The public's right to know is getting caught in the crossfire.
While local officials pledge to comply even without a state mandate, there's no getting around the risk that some might not – and that scofflaws are more likely to be the ones with something to hide.
This issue is a reminder that freedom of information must be continually safeguarded – the goal of "Sunshine Week," the annual effort led by journalism and civic groups that starts today. Instead of squabbling, state and local officials ought to be making it easier for citizens to watch their government, including more online access.
Under Proposition 1A, sponsored by local governments and overwhelmingly approved by voters in 2004, the state must reimburse cities, counties and special districts for the costs of mandates it hands down – or suspend the mandates.

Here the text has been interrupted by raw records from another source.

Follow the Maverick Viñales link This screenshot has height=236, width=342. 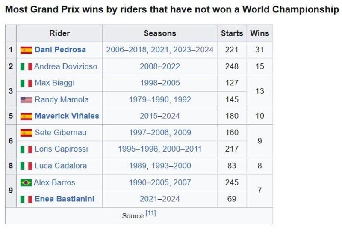click(x=67, y=116)
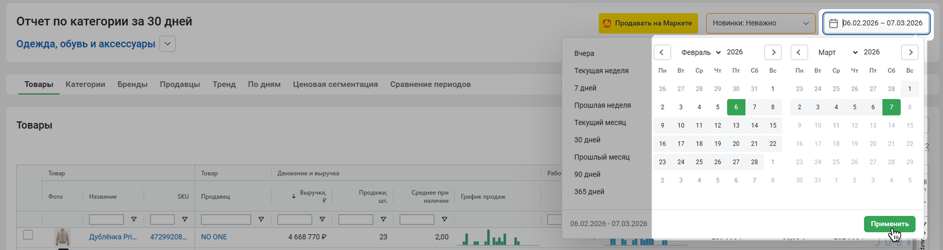This screenshot has height=250, width=943.
Task: Open the Ценовая сегментация tab
Action: [x=335, y=84]
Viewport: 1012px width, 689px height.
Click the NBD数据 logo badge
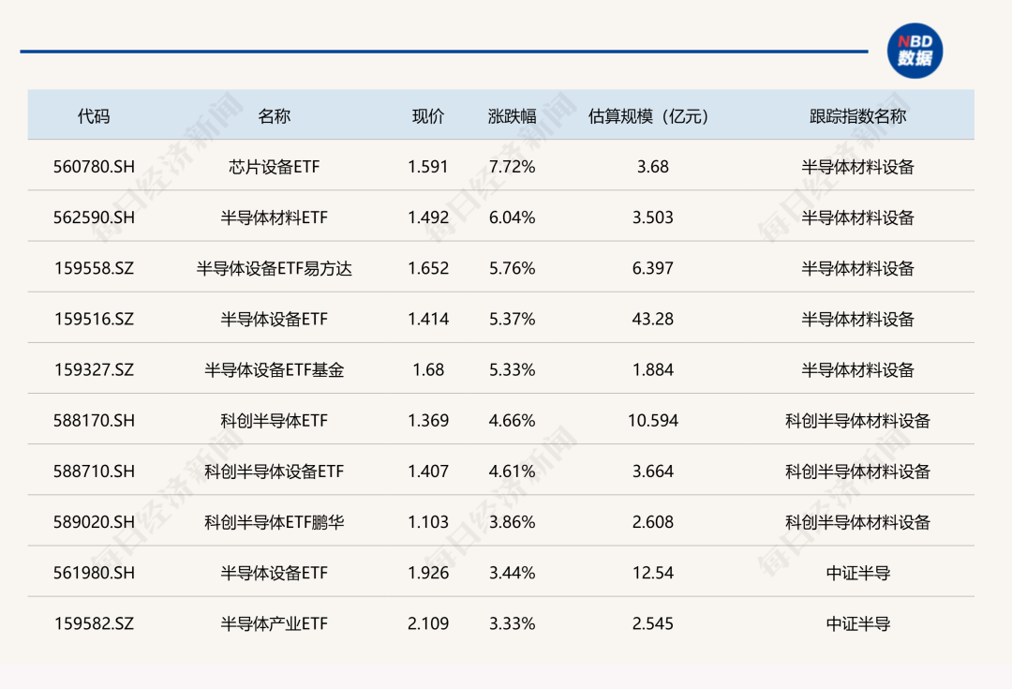[915, 51]
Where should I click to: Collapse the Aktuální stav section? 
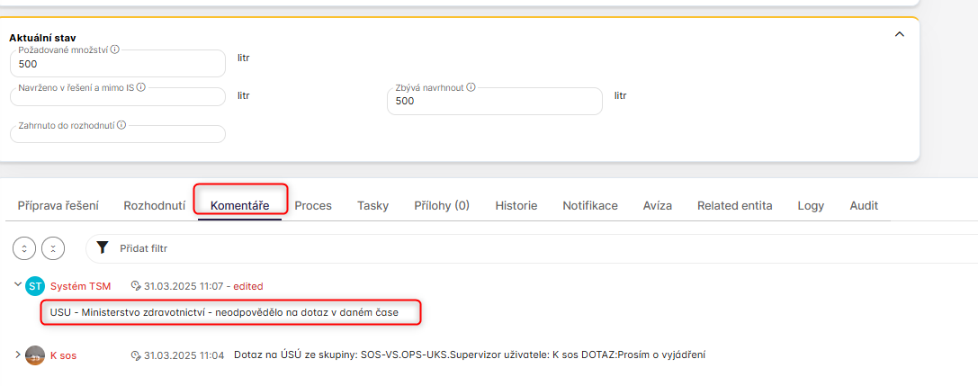click(x=899, y=35)
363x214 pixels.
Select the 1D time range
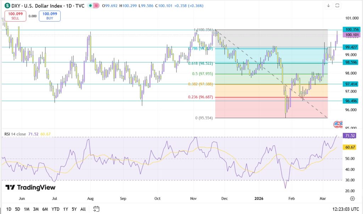coord(9,209)
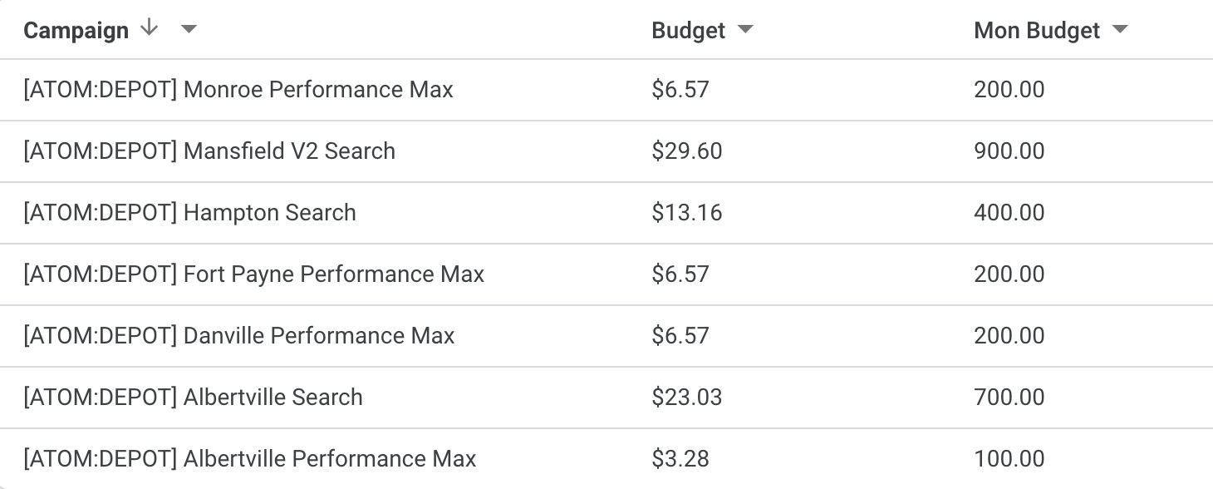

Local governments had been billing the state more than $20 million a year to cover their costs under the Brown Act of preparing and posting meeting agendas at least 72 hours in advance and disclosing certain information about closed sessions.
Open government advocates say the reimbursement claims were too often padded. In any case, the money became a ripe budget-trimming target for Gov. Jerry Brown and the Legislature.
Last year, to avoid paying reimbursements, they suspended the public notice mandates. Local governments said they would voluntarily comply. Open-government advocates say they did with rare exception, most notably in San Diego County, where supervisors replaced the chief administrative officer within four hours of his resignation without public notice. Then language was put into Proposition 30, Brown's tax measure that passed in November, to permanently take the state off the hook for Brown Act reimbursements. Lawmakers still need to restore the open meeting mandates.
Now, a similar battle is brewing over procedural provisions in the California Public Records Act.
To avoid reimbursements in his recommended 2013-14 budget, the governor wants to suspend several mandates, among them helping members of the public find records and notifying them within 10 days whether a record can be disclosed.
An obscure, yet powerful, board known as the Commission on State Mandates has ruled that those mandates require state reimbursements. It has not estimated the cost, but the Legislative Analyst's Office says it could reach the "tens of millions of dollars" – a figure open government advocates say is absurd.
The LAO says the Legislature should make the mandates "best practices" that local governments would have to publicly declare whether they would follow. The League of California Cities says that its members are committed to transparency, though, as a matter of local control, some may find more efficient ways to comply with the law.
But Terry Francke, general counsel of Californians Aware, warns that the potential for abuse is higher this time because in many cases only individuals who request public records would know of violations. He argues that Brown's proposal should be rejected.
Peter Scheer, executive director of the First Amendment Coalition, also opposes suspending the public records mandates. He calls for requiring local officials who file a reimbursement request to do so under penalty of perjury to make them think twice about inflating the bill.
Craig Powell of local watchdog group Eye on Sacramento says local governments should adopt ordinances to substitute for the suspended parts of the Public Records Act.
That would be unwieldy, and cities and counties should not be able to opt out of transparency. To keep it a statewide guarantee, legislators should do what Francke and Scheer suggest: Keep the public records mandates, and discourage local officials from overbilling.